クリスチャンとの出会いの後、少年っぽさがありどこかクリスチャンに似たディアナに一目惚れするというのも、フリアンの性癖が漏れ出ている感じだが、そういった点を除けば彼は終始真面目で常識的な青年として描かれる。クリスチャンの母とのやり取りも、ディアナとの男女としての付き合い方も、映画としては退屈になるほど普通で、どこにでもいそうな善良な人間だ。クリスチャンに抱く感情は3Dモデルの世界に閉じ込め、理性でひた隠しにし、行動に移すことなどない。本作の尺の半分以上は、フリアンが基本的には観客側(の大半?)と同じ普通の人間であることを示すために費やされているような気さえする。
物語の終盤に、彼の勤務先はPCのログからクリスチャンに似せた3Dモデルを発見し、私的かつ社会的に問題のある用途に社用PCを使ったということで、フリアンからPCを没収する。その3Dモデルを見た恋人のディアナは、フリアンから離れてゆく。そういった周囲の反応はやむを得ないものだが、結果的にそれらの出来事がフリアンに与えた衝撃が、彼の内なる怪物を現実世界に解き放つ引き金になってしまう。
会社の対応結構厳しいな、と思った直後にクリスチャンの家直撃で、観客もドン引きするほどのあっけない理性崩壊。

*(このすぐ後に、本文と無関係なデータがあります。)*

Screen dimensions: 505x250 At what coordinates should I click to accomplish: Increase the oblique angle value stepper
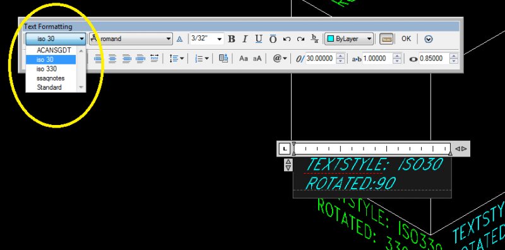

フリアンがプラド美術館で足を止めて見入るゴヤの絵画「我が子を喰らうサトゥルヌス」は、ゴヤが晩年に一般公開を目的とせず描き、自宅「聾者の家」に飾った「黒い絵」14点のうちのひとつだ。当初サトゥルヌスは勃起した姿で描かれていたが、のちにその部分は黒く塗りつぶされたと言われている。人目を避けて表現された性的ニュアンスを帯びた絵画、そんな作品のオーラに共鳴したフリアンの欲望のタガが外れた。常識やモラルという圧力を持った社会との繋がりがなくなってしまうと、個人の理性など無力なのだろうか。
表向きは完全に普通の人だったフリアンがあっという間に堕ちてゆく最後の30分、特にクリスチャンの家でのシーンは、そこにいたるまでの淡々とした雰囲気とは対照的な緊張感に満ちている。
気を失ったクリスチャンを手にかける直前にマンティコアの姿をした自分の絵が目に入り、鏡を見たかのようにフリアンは我に返る。彼にとって、それは本当の絶望の瞬間だった。
アンチモラルな嗜好の有無は別にしても、人の理性の脆さを描く物語として見ると、少し背筋が寒くなる。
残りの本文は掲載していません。